Thanks for your response to my questions. After going through your answers, I have updated my score accordingly.
The paper investigates the susceptibility of fine-tuning techniques on LLMs to membership inference attacks, model stealing attacks and backdoor attacks. In the experimental evaluation, Low-Rank Adaption (LoRA), Soft Prompt Tuning (SPT) and In-Context Learning (ICL) are evaluated against these three types of attacks. The results show that not every fine-tuning method is equally susceptible to all three attacks. For example, while ICL is mostly resilient against backdoor attacks, membership inference attacks are very successful against models fine-tuned using ICL. Overall, it seems that each of these fine-tuning methods have their pros and cons regarding the susceptibility to security and privacy attacks. The paper raises awareness of these risks when using these fine-tuning methods.
优点
- The paper is well structured, well written and easy to follow
- The fact that different fine-tuning methods are not equally susceptible to privacy and security attacks is intriguing
- The study of the privacy and security aspects of different fine-tuning methods seems to be novel and timely as LLMs are often not trained from scratch, but instead fine-tuned
缺点
- The backdoor attack is only evaluated with the target label 0. The results might differ for targeting other classes, as other classes might be more difficult to predict using a backdoor.

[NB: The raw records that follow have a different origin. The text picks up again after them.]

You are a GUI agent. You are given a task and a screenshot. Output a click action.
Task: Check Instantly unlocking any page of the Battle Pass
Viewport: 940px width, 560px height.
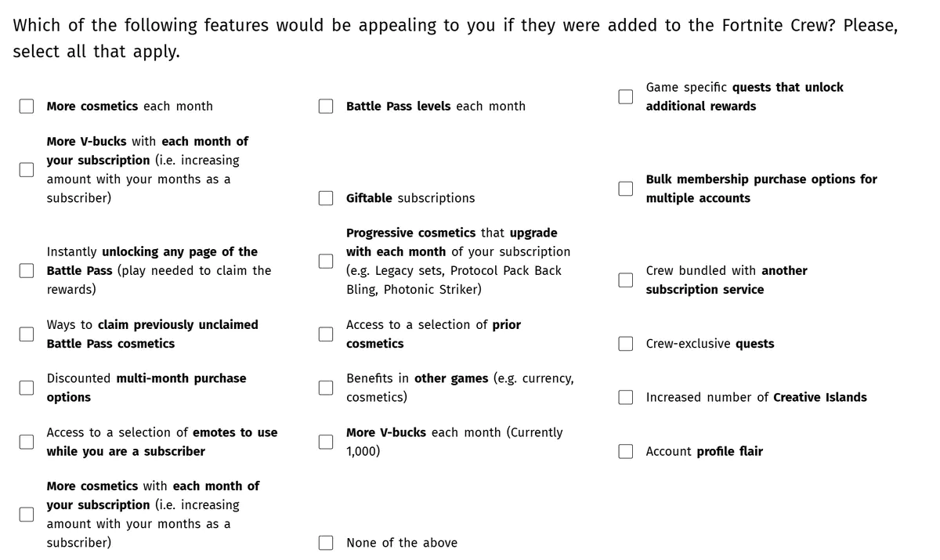click(x=26, y=271)
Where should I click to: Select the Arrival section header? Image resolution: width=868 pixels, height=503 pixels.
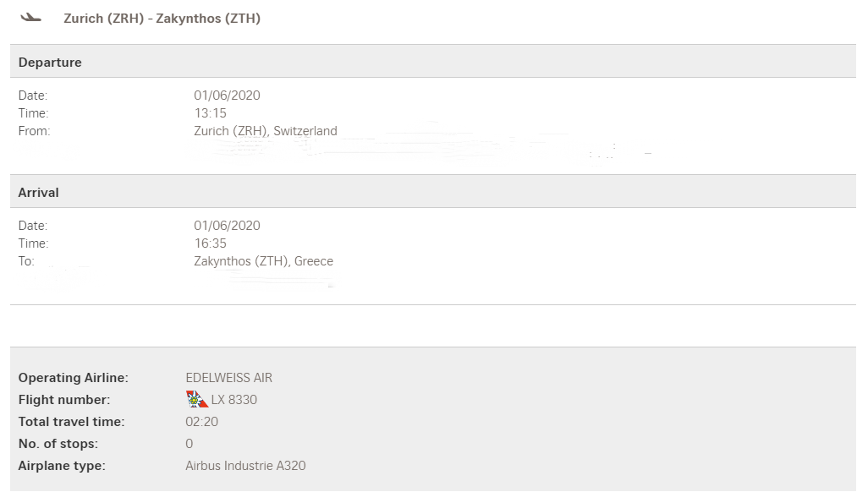39,193
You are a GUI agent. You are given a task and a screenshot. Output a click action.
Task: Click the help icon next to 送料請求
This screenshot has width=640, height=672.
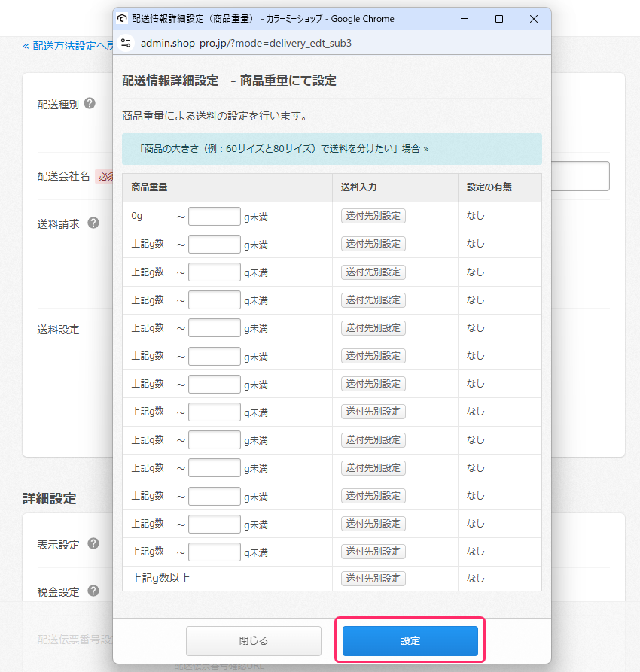coord(93,223)
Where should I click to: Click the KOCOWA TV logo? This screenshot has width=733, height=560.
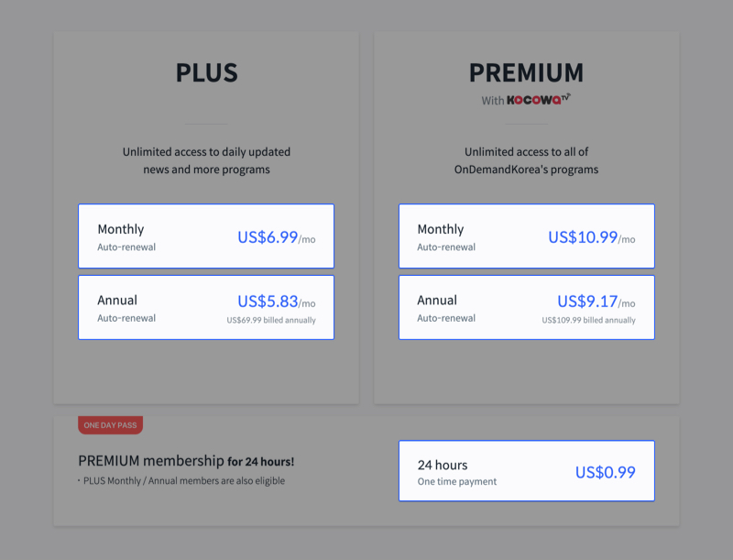click(x=539, y=100)
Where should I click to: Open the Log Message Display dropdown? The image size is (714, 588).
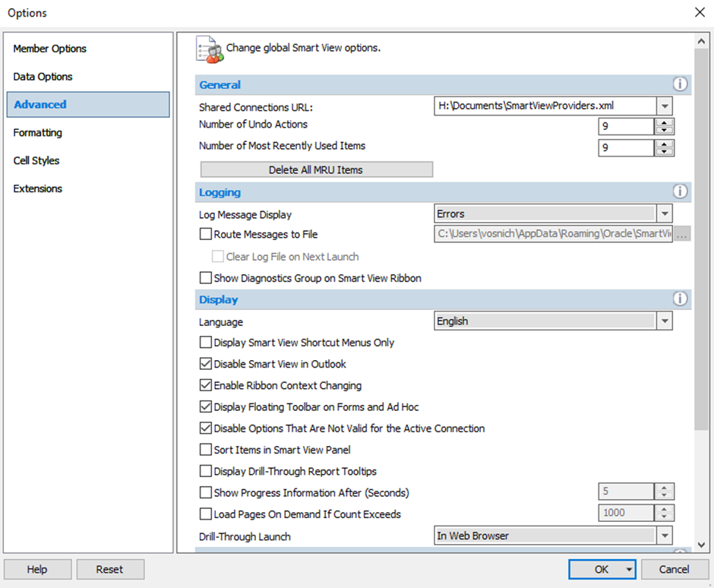click(x=665, y=214)
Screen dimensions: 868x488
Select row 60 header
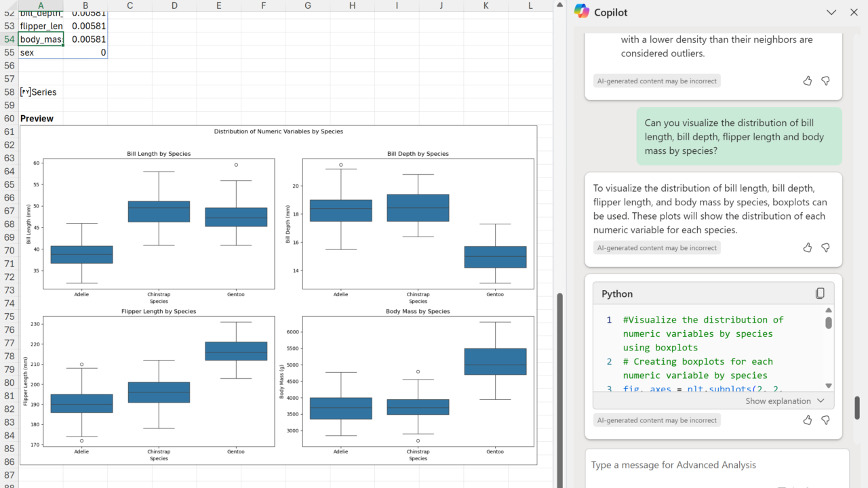point(9,119)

- For the backdoor attacks, it would be nice to draw the baseline of random guessing into the attack success rate plots (Fig. 8 and Fig. 10). This allows the reader to quickly see how effective the backdoor attack is.

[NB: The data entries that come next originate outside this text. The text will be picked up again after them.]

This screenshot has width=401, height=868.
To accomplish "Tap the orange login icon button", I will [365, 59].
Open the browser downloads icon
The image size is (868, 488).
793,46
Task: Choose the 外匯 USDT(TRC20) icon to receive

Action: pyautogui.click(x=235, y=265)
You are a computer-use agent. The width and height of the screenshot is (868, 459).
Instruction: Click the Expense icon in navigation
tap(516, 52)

- With the limited context length of the LLMs it is hard to make a definitive conclusion about the susceptibility of ICL to membership inference attacks. There seems to be a trend that increasing the number of given examples reduces the susceptibility. However, the authors acknowledge this trend.
Misc:
- Page 9: missing word - "Finally, we investigate whether poisoning either the first or the [last] demonstration [...]"
问题
- Q1: How was the membership inference attack on ICL performed? And was the whole prompt/all of the given examples considered as the "member" here?
- Q2: What are the accuracies of the original fine-tuned models using ICL, SPT and LoRA on the different datasets?
- Q3: Could you provide experimental results for backdoor attacks with different target labels other than the label 0?
- Q4: "We do not replace clean samples but concatenate the fine-tunig dataset with the backdoored one" -> Does this mean that samples are present twice in the fine-tuning dataset? Once with the backdoor trigger and once without the backdoor trigger?
- Q5: Why is the standard deviation of the backdoor attacks so high?
For the backdoor attacks, it would be nice to draw the baseline of random guessing into the attack success rate plots (Fig. 8 and Fig. 10). This allows the reader to quickly see how effective the backdoor attack is.
Thanks for the suggestion. We have updated the revised version accordingly.
Q1: How was the membership inference attack on ICL performed? And was the whole prompt/all of the given examples considered as the "member" here?
We consider each example within the prompt to be treated as a distinct member. During the membership inference attack, we input each tested sample into the language model and leverage the loss to ascertain its membership status. We will clarify this in the paper.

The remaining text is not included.